Kolejna afera na Ukrainie. Polityk przyłapany na gorącym uczynku
Kolejna afera na Ukrainie. Polityk przyłapany na gorącym uczynku

W Kijowie ukraińskie służby bezpieczeństwa zatrzymały Walerija Tokara, założyciela partii Garant, który – według śledczych – miał przyjmować 160 tys. dolarów łapówki w zamian za umieszczenie kandydatów na listach wyborczych w nadchodzących wyborach parlamentarnych.
Prokuratura przekazała, że 41-letni mieszkaniec Kijowa oferował zainteresowanym „miejsce na liście przejściowej” swojego projektu politycznego za wysoką opłatą. Sto tysięcy dolarów miało stanowić wpisowe, a kolejne 60 tys. – środki rzekomo przeznaczone na rozwój partii. Tokar został zatrzymany w momencie przyjmowania pełnej kwoty i trafił do aresztu.
Partia unieważniona, a oferty wciąż składane
Z ustaleń SBU wynika, że Tokar cały czas proponował wpisy na listy wyborcze, mimo że rejestracja jego partii została unieważniona już w październiku z powodu sfałszowania dokumentów założycielskich. Według służb polityk miał również rozpowszechniać nieprawdziwe informacje dotyczące sytuacji na froncie, armii i polityki wewnętrznej.
W ramach dochodzenia zabezpieczono dokumenty i urządzenia elektroniczne mające potwierdzać udział podejrzanego w procederze. Grozi mu nawet 12 lat więzienia oraz konfiskata mienia.
Media: zatrzymany to Walerij Tokar

Choć nazwisko nie padło w oficjalnym komunikacie, ukraińskie media – w tym „Ukraińska Prawda” i RBC-Ukraina – jednoznacznie wskazują, że zatrzymanym jest właśnie Tokar.
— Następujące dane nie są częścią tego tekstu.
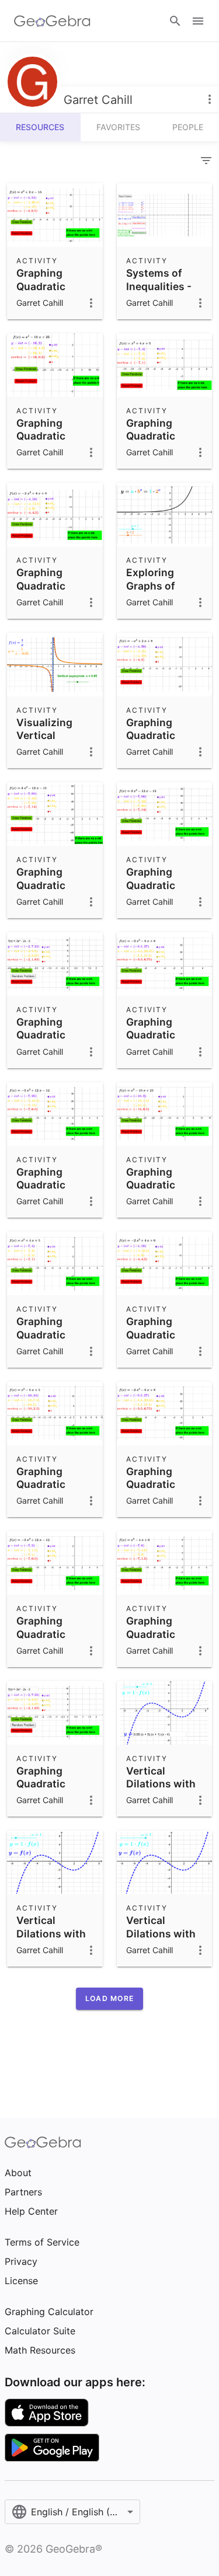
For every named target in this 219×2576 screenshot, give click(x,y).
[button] (109, 1999)
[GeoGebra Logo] (52, 21)
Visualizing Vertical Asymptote (44, 735)
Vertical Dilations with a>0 (51, 1933)
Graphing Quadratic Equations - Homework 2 (157, 1640)
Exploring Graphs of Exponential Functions (156, 592)
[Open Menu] (198, 21)
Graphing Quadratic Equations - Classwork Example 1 (45, 1497)
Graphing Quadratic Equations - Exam (155, 742)
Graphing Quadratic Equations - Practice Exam (51, 891)
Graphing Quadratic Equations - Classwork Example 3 (155, 449)
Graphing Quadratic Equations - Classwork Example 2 (45, 598)
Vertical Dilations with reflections (161, 1784)
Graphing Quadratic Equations (41, 1035)
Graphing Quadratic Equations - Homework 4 (158, 1041)
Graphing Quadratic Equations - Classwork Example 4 (45, 449)
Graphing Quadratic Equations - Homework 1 (47, 292)
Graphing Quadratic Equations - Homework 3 (47, 1191)
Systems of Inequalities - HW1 (159, 286)
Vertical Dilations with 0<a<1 (161, 1933)
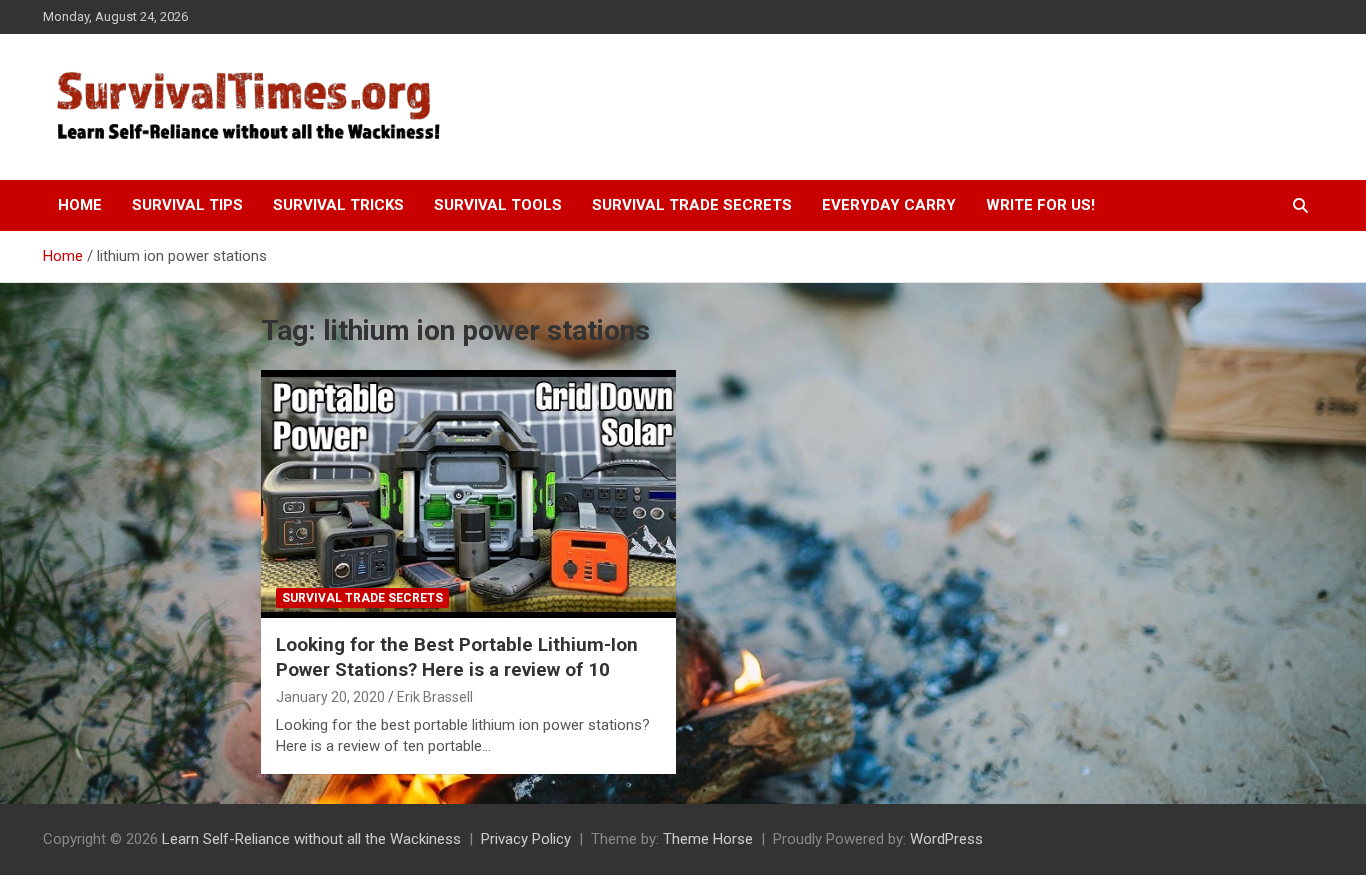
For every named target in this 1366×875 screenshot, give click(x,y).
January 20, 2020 (330, 697)
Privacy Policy (526, 839)
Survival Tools (498, 205)
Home (80, 205)
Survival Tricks (338, 205)
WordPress (946, 839)
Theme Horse (708, 839)
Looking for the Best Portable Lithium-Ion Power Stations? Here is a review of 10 (457, 657)
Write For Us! (1040, 205)
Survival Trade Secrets (692, 205)
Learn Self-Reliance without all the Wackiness (311, 839)
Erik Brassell (435, 697)
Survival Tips (187, 205)
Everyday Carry (889, 205)
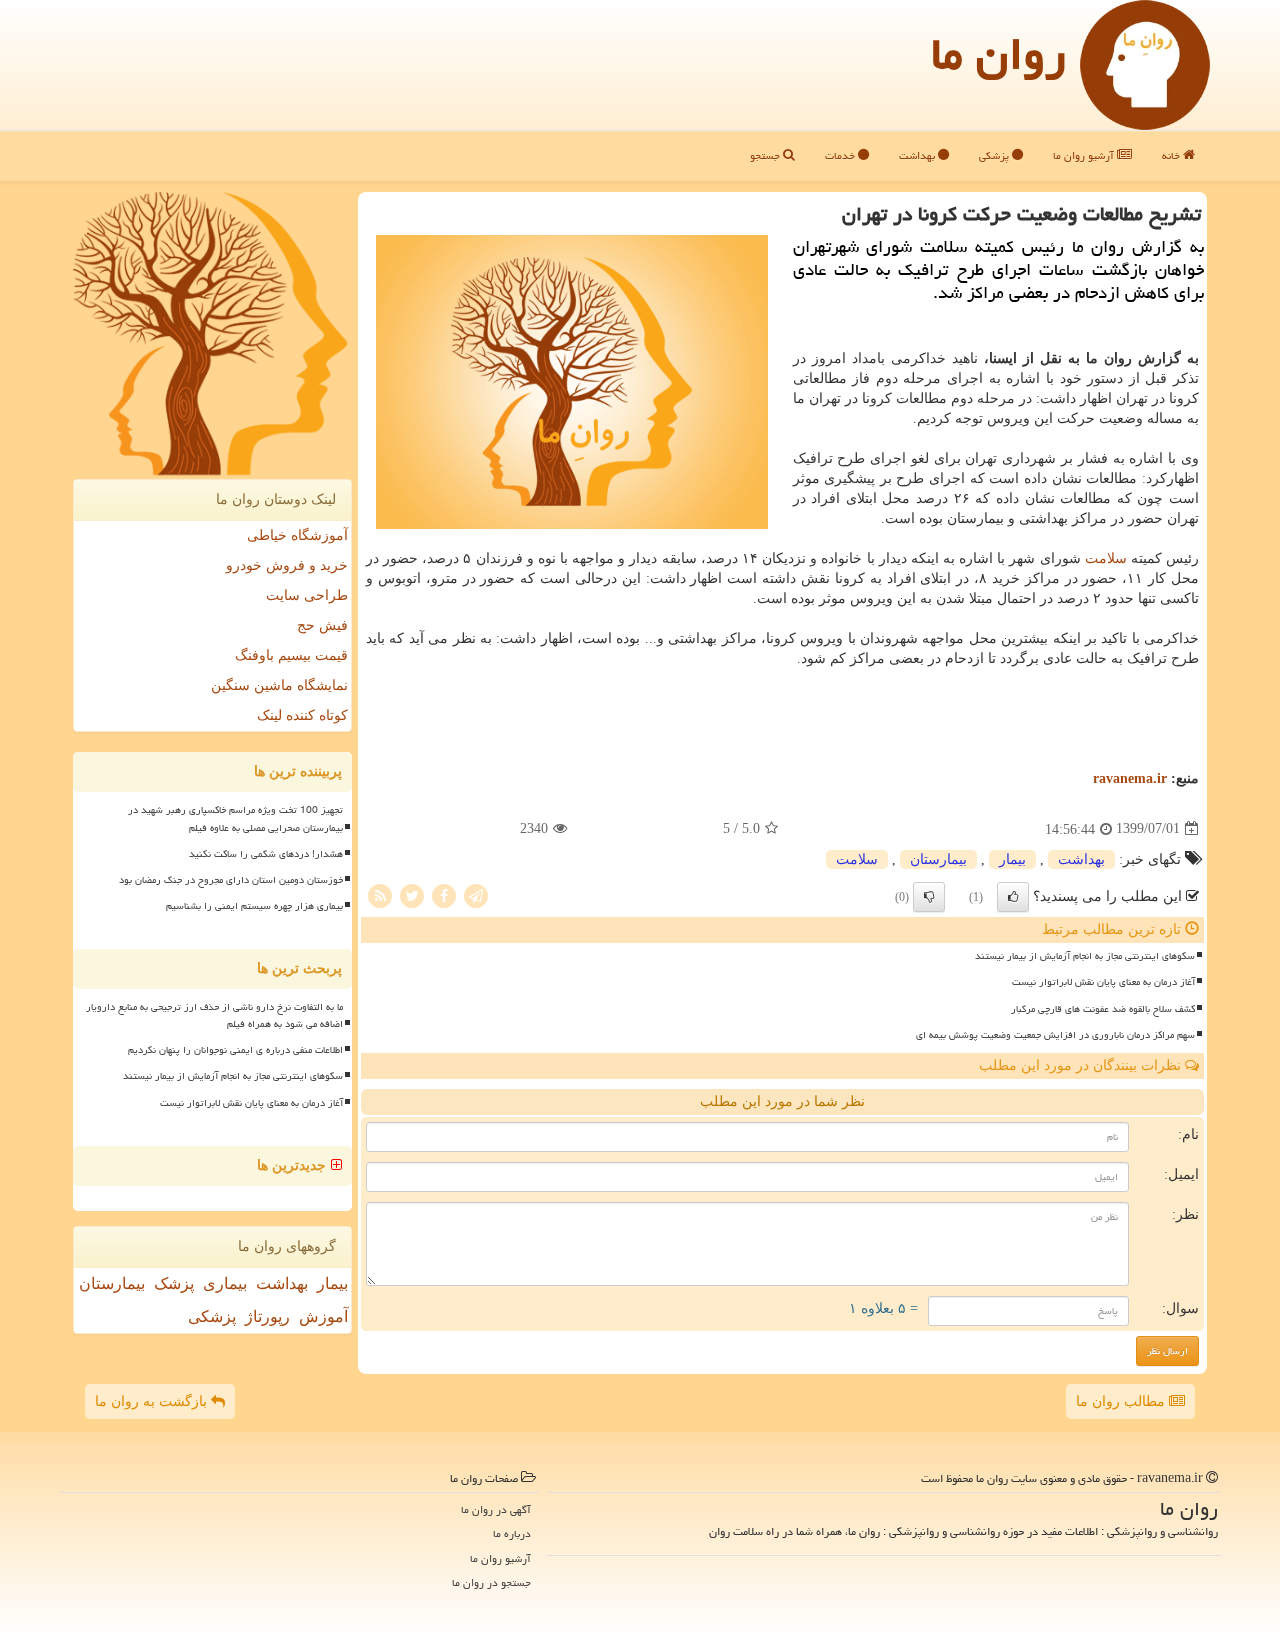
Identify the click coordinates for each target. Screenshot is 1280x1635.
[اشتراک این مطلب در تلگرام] (476, 894)
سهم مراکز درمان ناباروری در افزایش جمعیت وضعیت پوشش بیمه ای (1055, 1035)
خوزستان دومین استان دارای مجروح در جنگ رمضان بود (231, 880)
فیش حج (322, 625)
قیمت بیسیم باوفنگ (291, 655)
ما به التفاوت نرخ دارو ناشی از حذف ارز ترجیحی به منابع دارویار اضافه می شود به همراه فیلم (214, 1015)
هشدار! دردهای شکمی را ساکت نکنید (266, 854)
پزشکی (995, 155)
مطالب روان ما (1122, 1401)
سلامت (1106, 558)
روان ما (998, 54)
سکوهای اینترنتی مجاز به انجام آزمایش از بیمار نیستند (1085, 956)
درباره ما (512, 1533)
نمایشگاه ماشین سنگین (279, 685)
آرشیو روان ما (1085, 155)
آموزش (323, 1316)
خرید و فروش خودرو (287, 565)
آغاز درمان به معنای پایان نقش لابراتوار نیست (1103, 982)
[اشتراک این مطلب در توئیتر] (412, 894)
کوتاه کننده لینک (302, 715)
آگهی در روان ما (496, 1509)
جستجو (766, 155)
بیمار (1012, 859)
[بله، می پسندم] (1013, 897)
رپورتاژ (267, 1316)
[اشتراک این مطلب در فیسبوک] (444, 894)
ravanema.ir (1130, 778)
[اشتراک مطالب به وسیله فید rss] (380, 894)
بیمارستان (938, 859)
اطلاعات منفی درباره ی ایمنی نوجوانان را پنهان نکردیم (235, 1050)
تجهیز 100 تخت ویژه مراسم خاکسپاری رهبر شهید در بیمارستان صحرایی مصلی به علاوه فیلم (235, 818)
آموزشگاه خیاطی (297, 535)
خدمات (841, 155)
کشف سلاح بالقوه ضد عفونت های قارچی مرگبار (1103, 1009)
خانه (1172, 155)
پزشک (174, 1283)
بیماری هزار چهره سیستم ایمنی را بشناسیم (254, 906)
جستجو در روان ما (491, 1582)
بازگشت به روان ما (153, 1401)
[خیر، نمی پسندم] (929, 897)
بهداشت (918, 155)
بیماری (225, 1283)
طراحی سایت (307, 595)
To on miał przyjmować 160 tys. dolarów podczas operacji służb.
Wcześniej polityk zasłynął z petycji wzywającej do ustąpienia prezydenta Wołodymyra Zełenskiego. W 2018 roku założył agencję informacyjną Garant News, a media przypominają również, że kierowana przez niego firma Ukratomenergo wygrywała przetargi Ministerstwa Gospodarki o łącznej wartości ponad 60 mln hrywien.